Sunny's "moments" are very few, and I've learned to avoid them/what causes them, so she really never has them anymore. I would say Sunny does trust me a lot.

I will try and tran with Fluffi separately, and I have been interacting with them, both about 20 minutes every evening; Sunny outside, Fluffi inside. As I said, I'll be sure to start giving her individual sessions every day now ^^


----------



## Lore (Dec 5, 2016)

Sounds like you've already worked up a bit of a routine in training, that's good! 

Back when I had my Parrotlets (two young males, I sadly had to let them go to another house though) I tried to get them more used to my hands in the cage by offering millet. They would eat it out of my hand up to very close to my fingers. I never got them as far as to sit on my hand/finger to eat it off my palm, since they moved away before that. That's maybe something to try though, putting it on the palm of your hand and just wait and see if Fluffi is willing to step up on your finger or hand? 
I used to rest my hand or arm on something for extra stability, and so that my arm wouldn't get tired and shaky after a while, hehe.
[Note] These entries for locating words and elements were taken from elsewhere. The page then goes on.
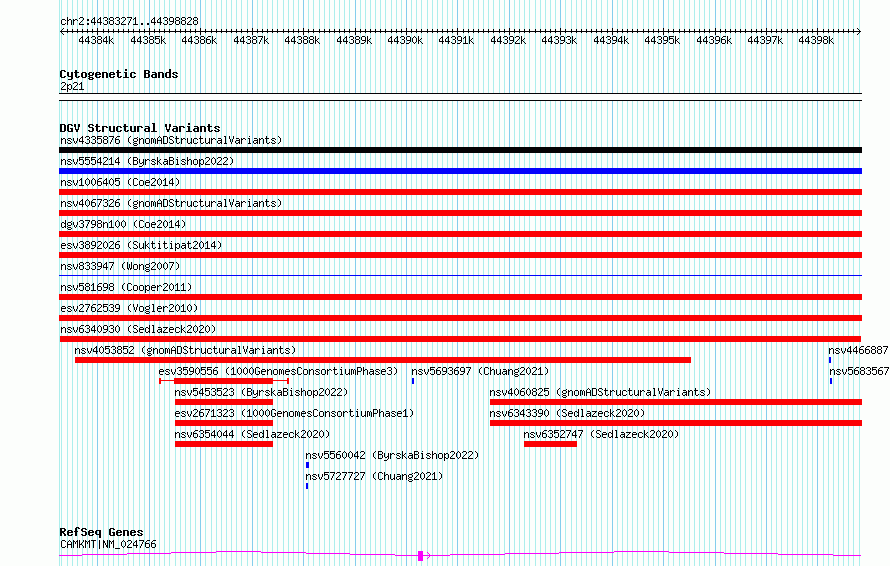The height and width of the screenshot is (566, 890).
Task: Select the small blue nsv5693697 marker
Action: pos(413,381)
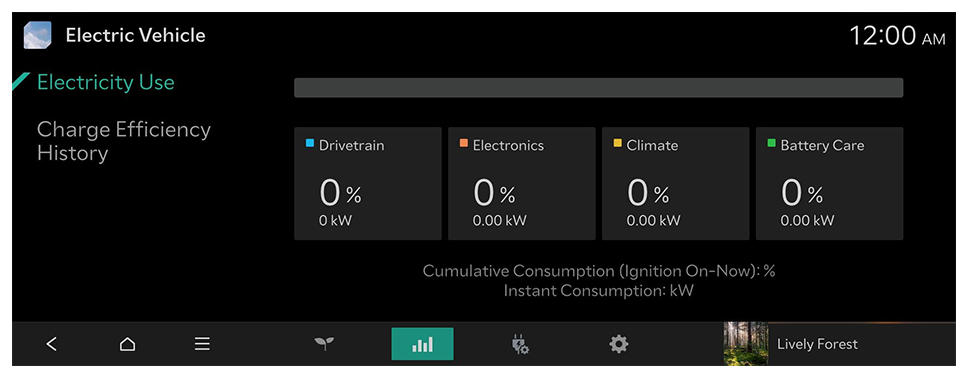Open the eco leaf sprout tab

324,344
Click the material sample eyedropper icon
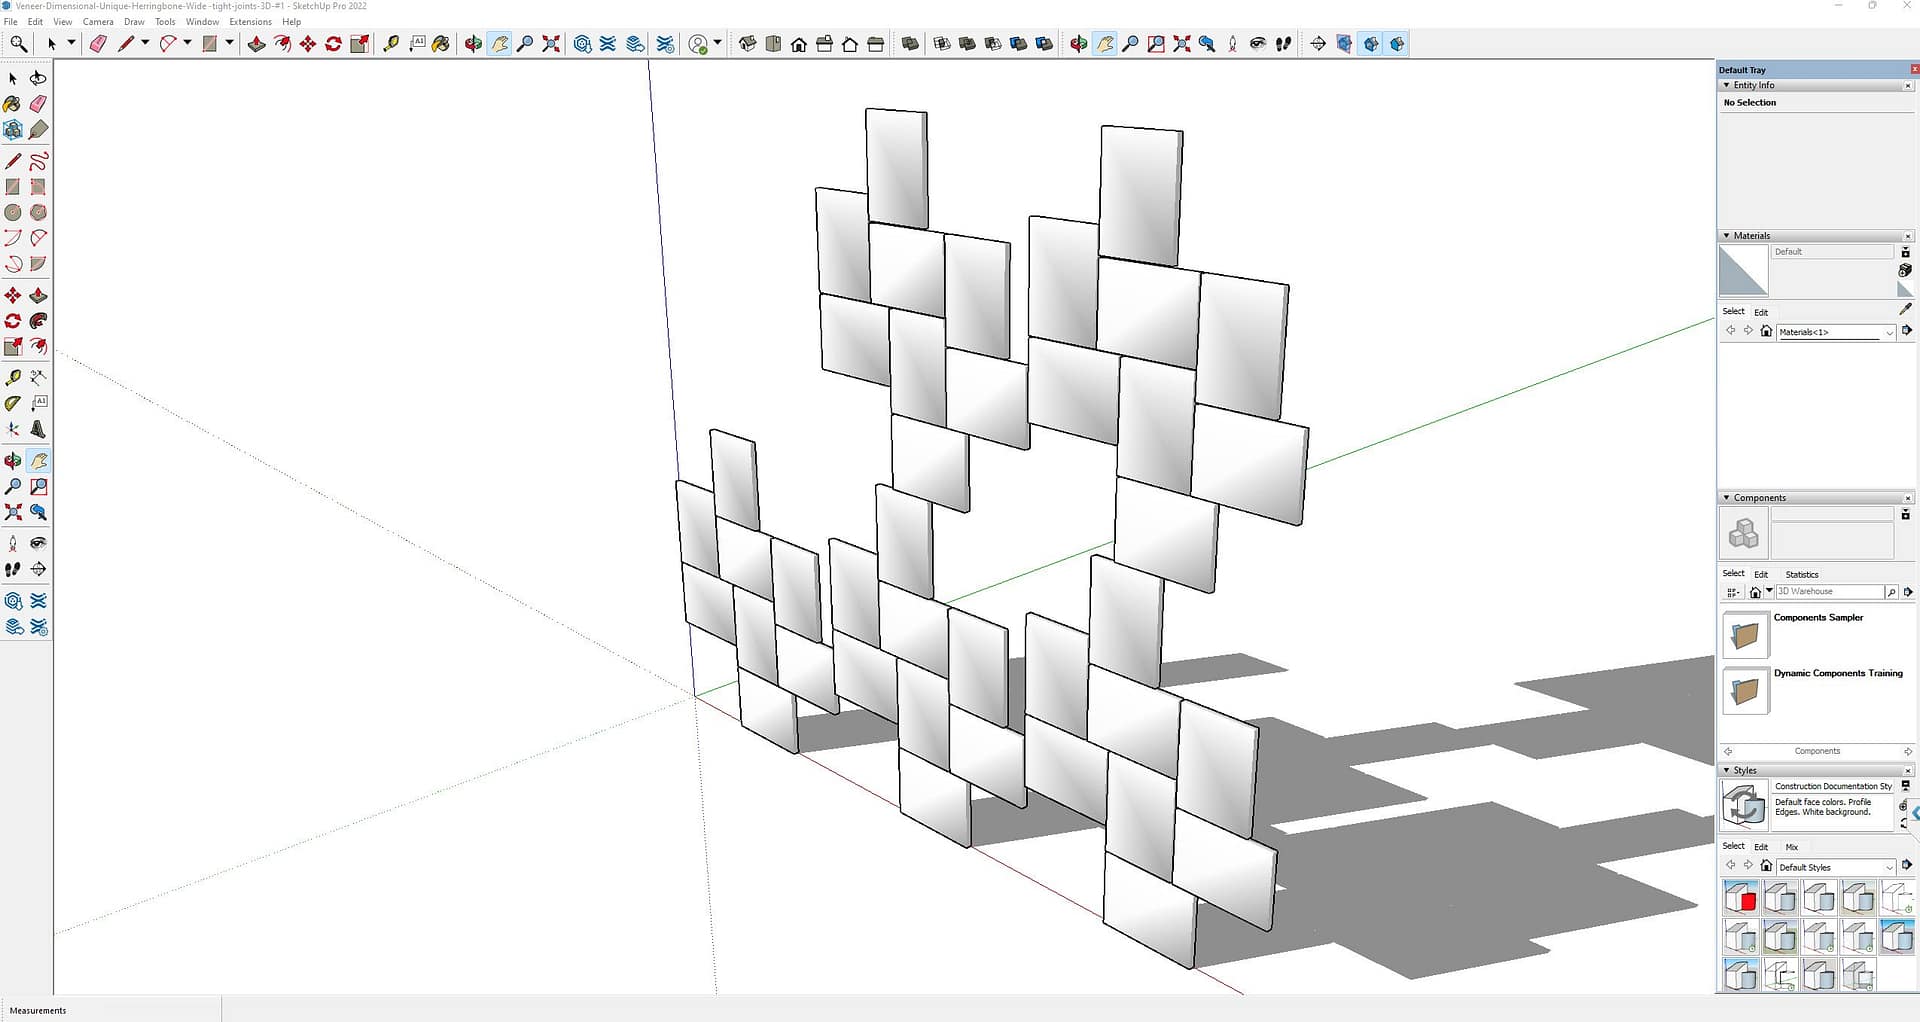The height and width of the screenshot is (1022, 1920). point(1905,310)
If Sunny gets jealous easily, she might interrupt your training with Fluffy. Maybe you can ask a friend to go play with Sunny in another room while you work with Fluffi in the cage. Or if that's not possible, you could put Sunny in a travel cage in another room, for the duration of the trainingsession with Fluffy (if Sunny is comfortable with that, though that would be good exercise/training too!)

Hope this helps! Also if someone disagrees with anything I say, do please say so. No hard feelings, I am new to owning cockatiels myself and still learning.


----------



## roxy culver (May 27, 2010)

The only way to really work with Fluffi is going to be when Sunny isn't around. Yes, you can spend time with them together, but you need to set aside time with Fluffi alone, in another room, away from the cage. She flies away when outside the cage because Sunny and the cage are right there and she knows them. Take her into another room (you can put her in a small travel cage if that makes it easier) and work with her there. When you are done, bring her back and give them both attention!


----------